Dizem que imagens falam mais que palavras. E quando imagens se fundem a palavras e
música, uma estranha magia se realiza. Por isso, o cinema, o teatro e a dança são linguagens poderosas. A cena retratada é uma das muitas do filme de Walter Salles, “Diários de motocicleta”, o qual, passada a euforia de seu lançamento e os holofotes da mídia, ainda nos faz ir além do dito e penetrar no profundo mistério do não dito. Apesar do seu célebre personagem, a trama autobiográfica do filme é feita de simples elementos: dois amigos, uma motocicleta e a América Latina como cenário. A simplicidade da trama tem, no fundo, a profundidade típica das estórias que nos comovem. Comover é um movimento interno, acontece precisamente quando nos movemos juntos (co-movemos), mobilizados por coisas que aparentemente nos são distantes e estranhas. Por isso, mesmo aqueles que não simpatizam muito com a imagem popular de Che Guevara, o guerrilheiro, podem se sensibilizar com Ernesto, o estudante de medicina, asmático, que, nas suas trilhas tortuosas com “La Poderosa”, percorreu quilômetros para encontrar algo inusitado.
“Diários de motocicleta” tem, portanto, o mérito de ser um o espelho, a partir das lentes de Salles, de algumas imagens cruciais na vida de Ernesto e de seu amigo Alberto Granado. Imagens que fazem pensar. No seu caminho, Ernesto brigou com o amigo, meteu-se em confusão, calejou os pés, viu a dor humana exposta na carne viva, ouviu o lamento dos excluídos, leu Mariátegui, contemplou a contundência da beleza e da crueldade, ambas feitas pela mão dos homens. Um dia, no turbilhão de sua existência, Ernesto tomou uma decisão fundamental. Este é um dos méritos de Salles: ter escolhido cenas que reverberam silenciosamente em nossa existência, porque mostram que, lá no íntimo, tudo que nos cerca é meio, simples caminho.

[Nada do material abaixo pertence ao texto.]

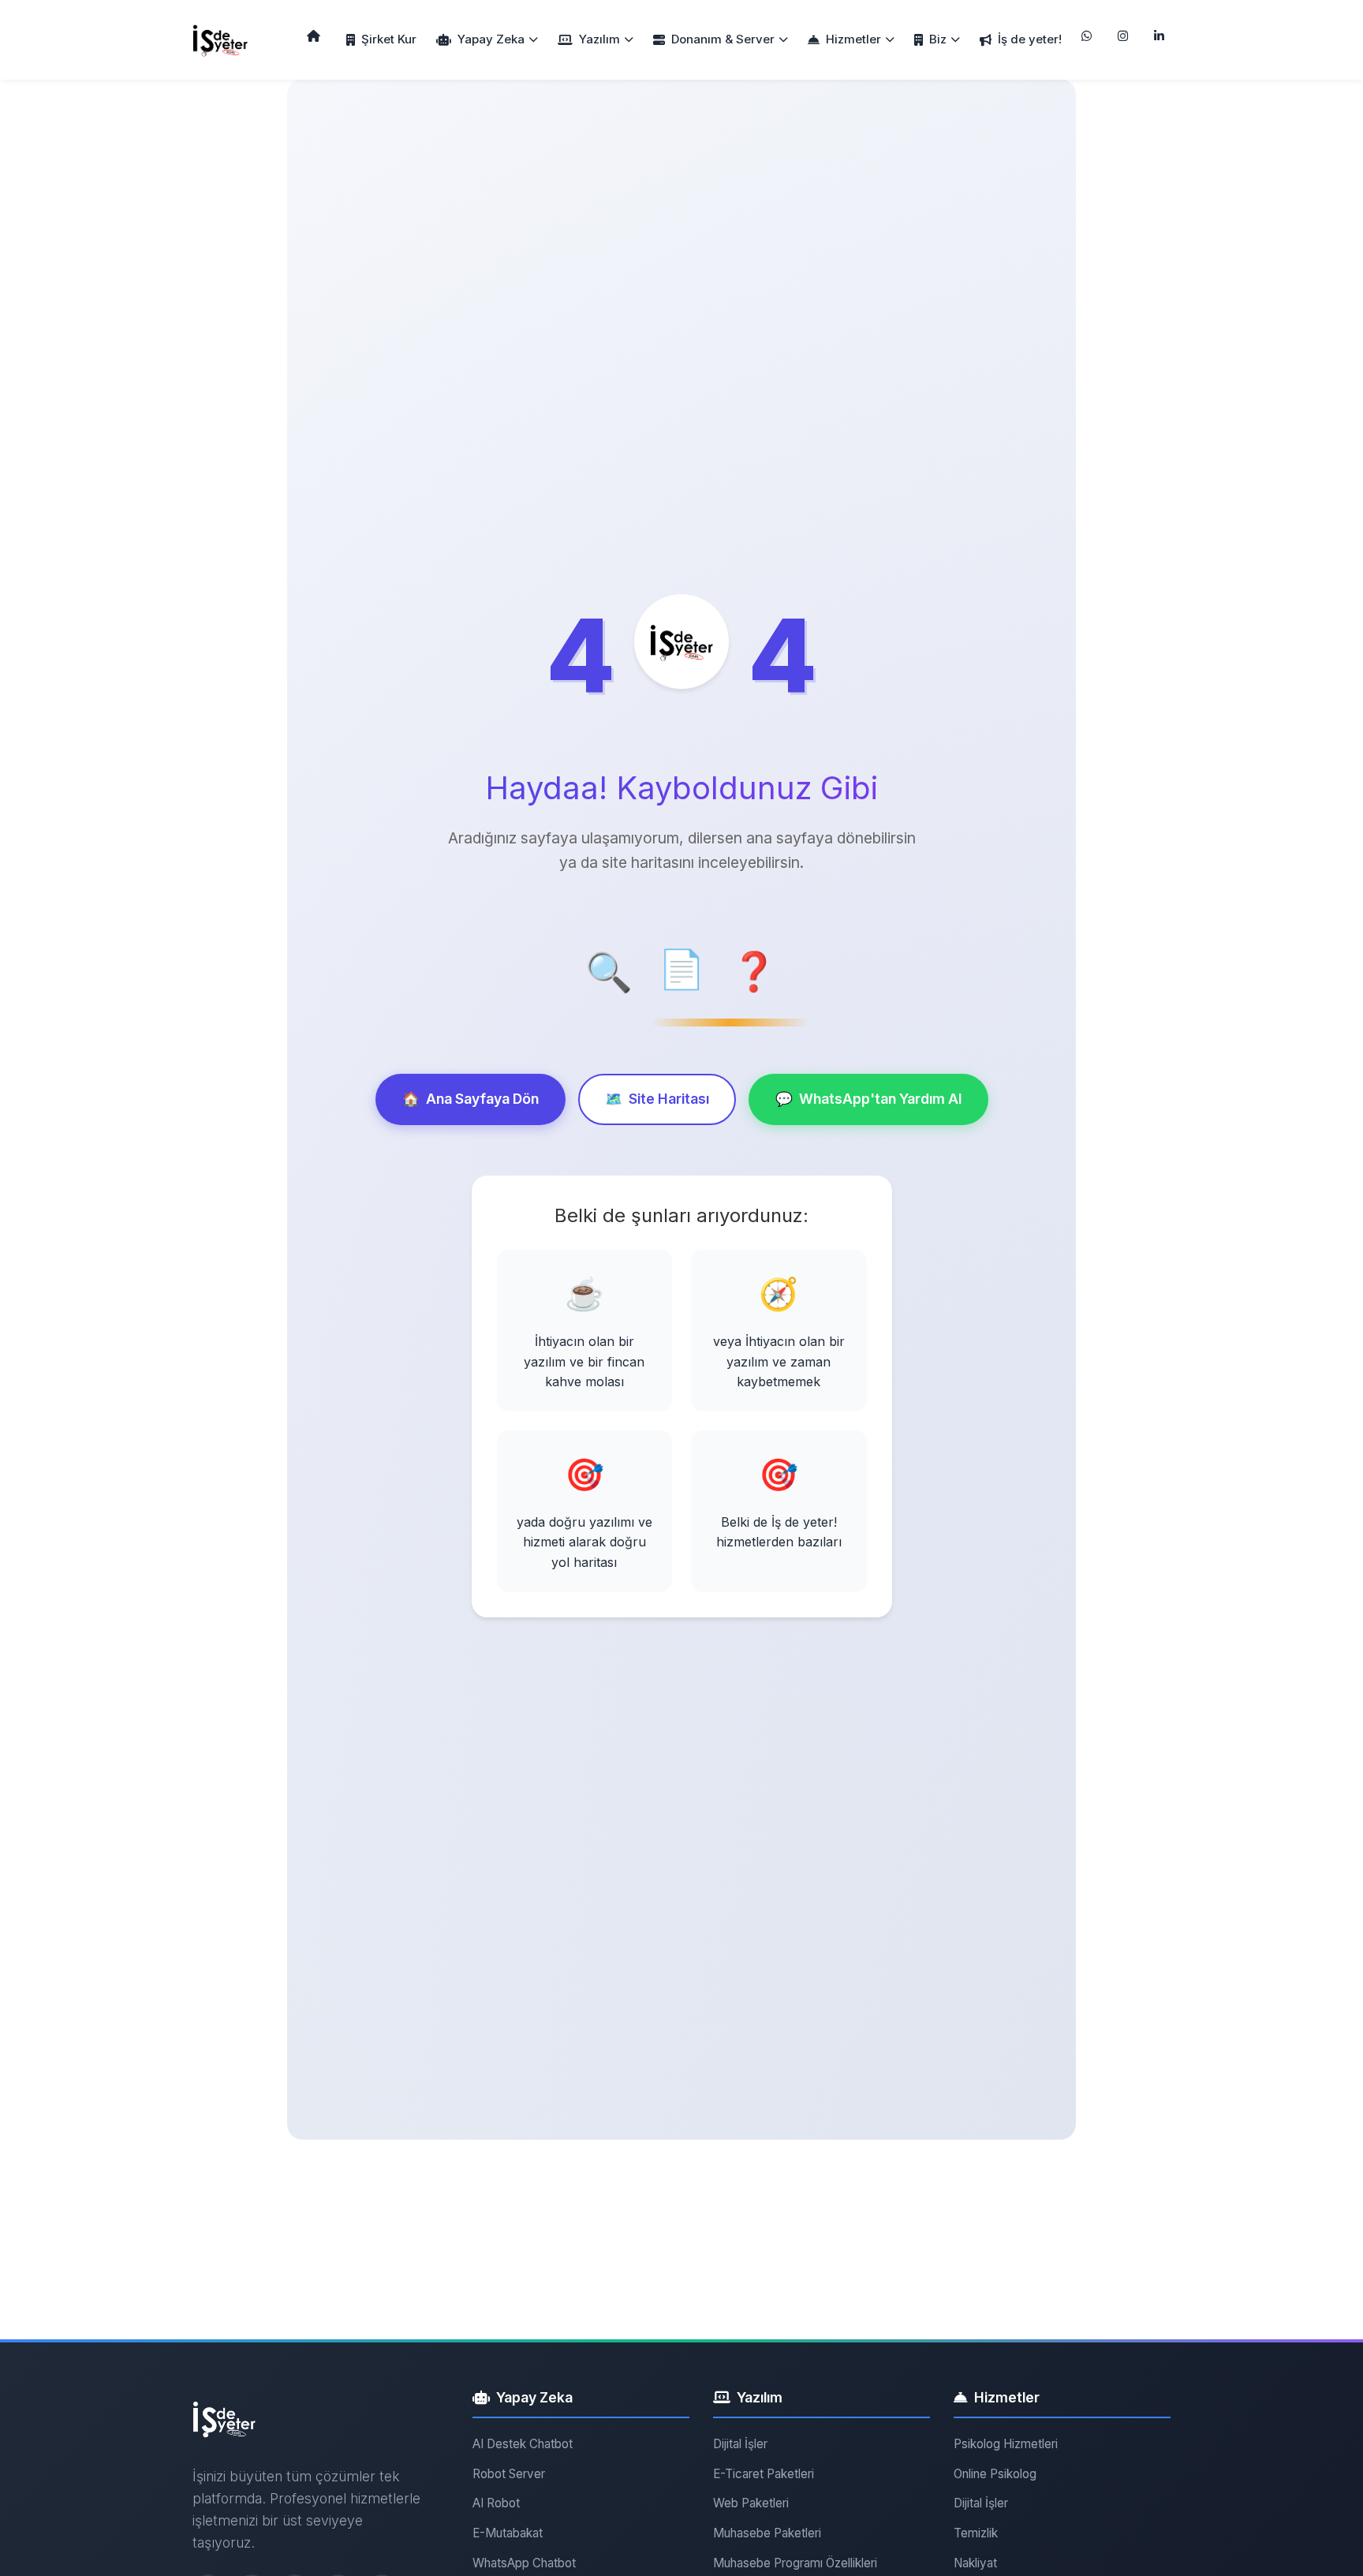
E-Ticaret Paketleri (763, 2473)
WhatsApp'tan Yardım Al (868, 1098)
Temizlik (976, 2533)
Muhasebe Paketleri (767, 2533)
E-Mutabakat (507, 2533)
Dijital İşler (740, 2443)
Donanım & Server (723, 39)
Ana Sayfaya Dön (470, 1098)
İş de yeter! (1030, 39)
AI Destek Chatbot (522, 2443)
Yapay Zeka (491, 39)
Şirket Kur (388, 39)
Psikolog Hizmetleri (1006, 2443)
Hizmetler (853, 39)
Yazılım (599, 39)
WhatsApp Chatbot (524, 2562)
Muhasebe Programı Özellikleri (795, 2562)
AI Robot (496, 2503)
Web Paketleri (751, 2503)
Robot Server (508, 2473)
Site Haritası (657, 1098)
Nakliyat (975, 2562)
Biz (938, 39)
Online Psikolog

Ao seu lado, Ernesto teve um amigo e uma velha motocicleta. Tudo foi apenas um pretexto. O que Ernesto sempre quis encontrar era Guevara. Melhor, reencontrar, pois ambos sempre foram unos, mas precisavam, como rito de vida, atravessar o outro lado do rio. O que há na margem do outro lado? Apenas o outro, a humanidade em potencia, ou o reflexo vivo de nós mesmos. No fundo, a grande revelação do filme de Salles também está na cena final: os olhos de Ernesto, antes de entrar no avião, após finalizar a sua saga, não eram os mesmos. Simples o recado: depois que se atravessa o rio, não há volta.